The whole process of finding factors is known as factoring or factorizing or factorization. Smaller numbers are easier to factorize, while bigger numbers are little difficult. It is not complicated to say that $12\ =\ 4\ \times\ 3\ =\ 2\ \times\ 2 \times\ 3$ once we have knowledge of multiplication tables. But, finding factors of 240 would require more work than 12.
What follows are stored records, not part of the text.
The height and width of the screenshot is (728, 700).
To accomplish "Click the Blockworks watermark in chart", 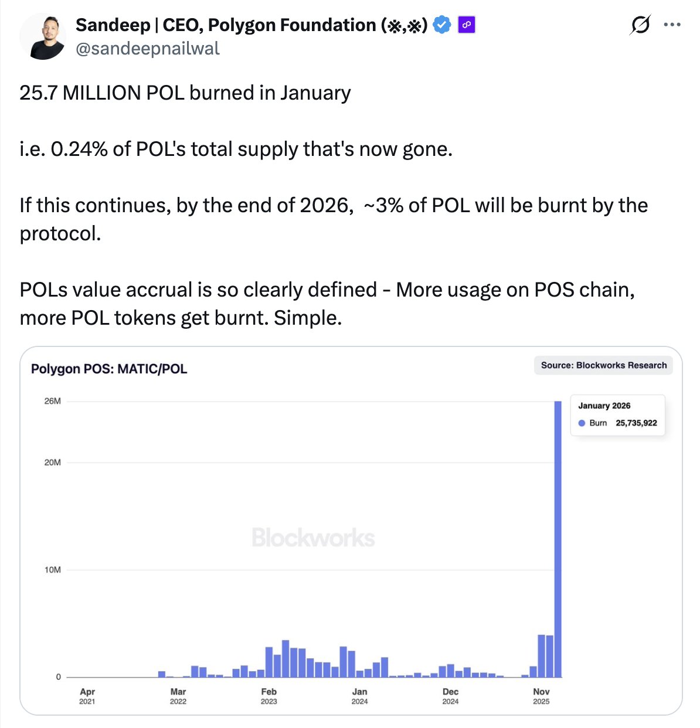I will (x=313, y=538).
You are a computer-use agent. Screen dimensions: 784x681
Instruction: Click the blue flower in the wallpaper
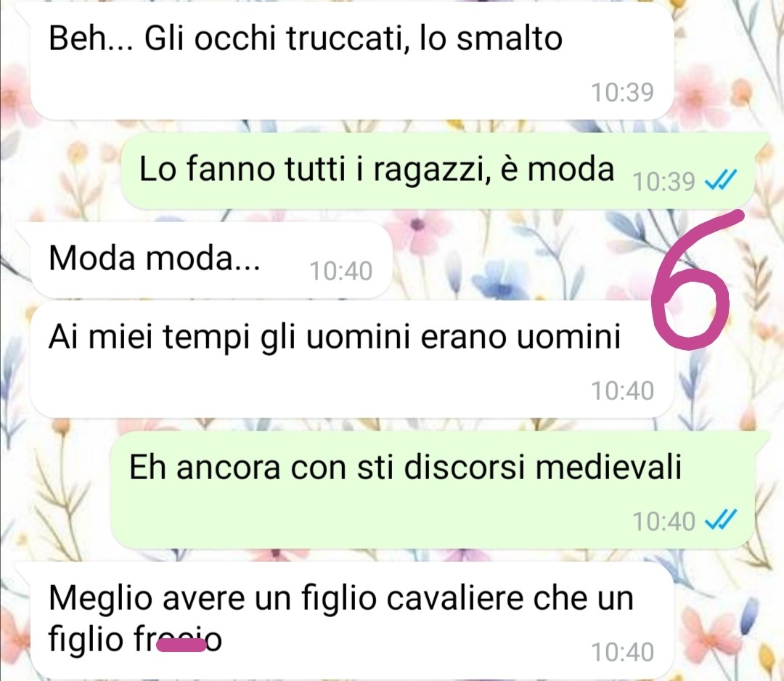point(500,283)
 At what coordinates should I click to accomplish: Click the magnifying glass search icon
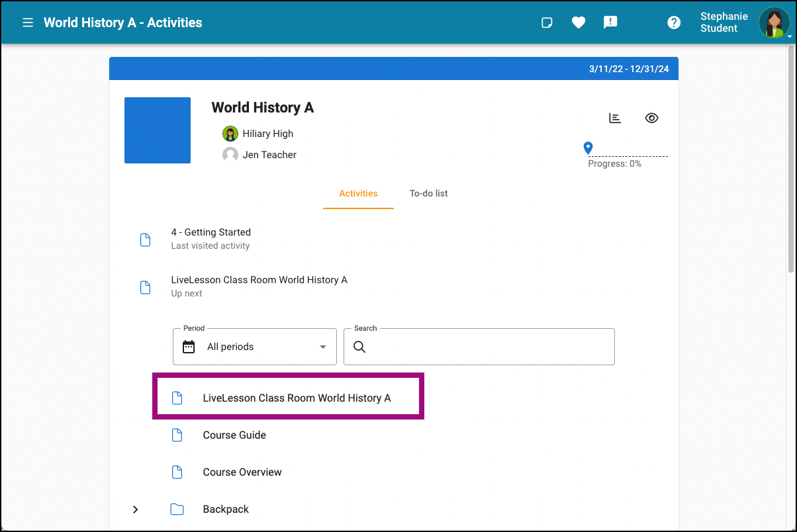(359, 347)
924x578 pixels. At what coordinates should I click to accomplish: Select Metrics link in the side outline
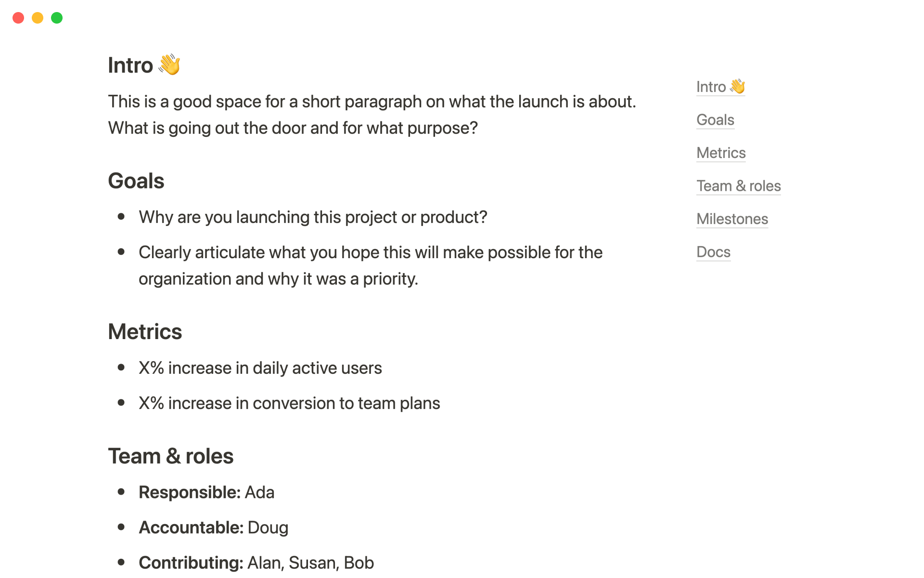(721, 153)
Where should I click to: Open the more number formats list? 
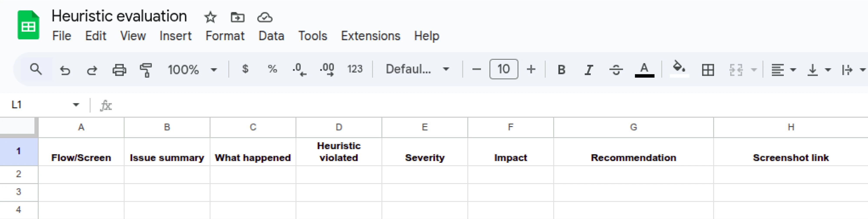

There are specific methods for finding factors of both numerical and algebraic expressions. The most simple expressions for factoring are obviously numerical expressions shown above. However in mathematics, we often factorize algebraic expressions too. There are various methods available for factoring different types of expressions and their formats. In this chapter, we are going to learn some common ways to factorize a variety of expressions.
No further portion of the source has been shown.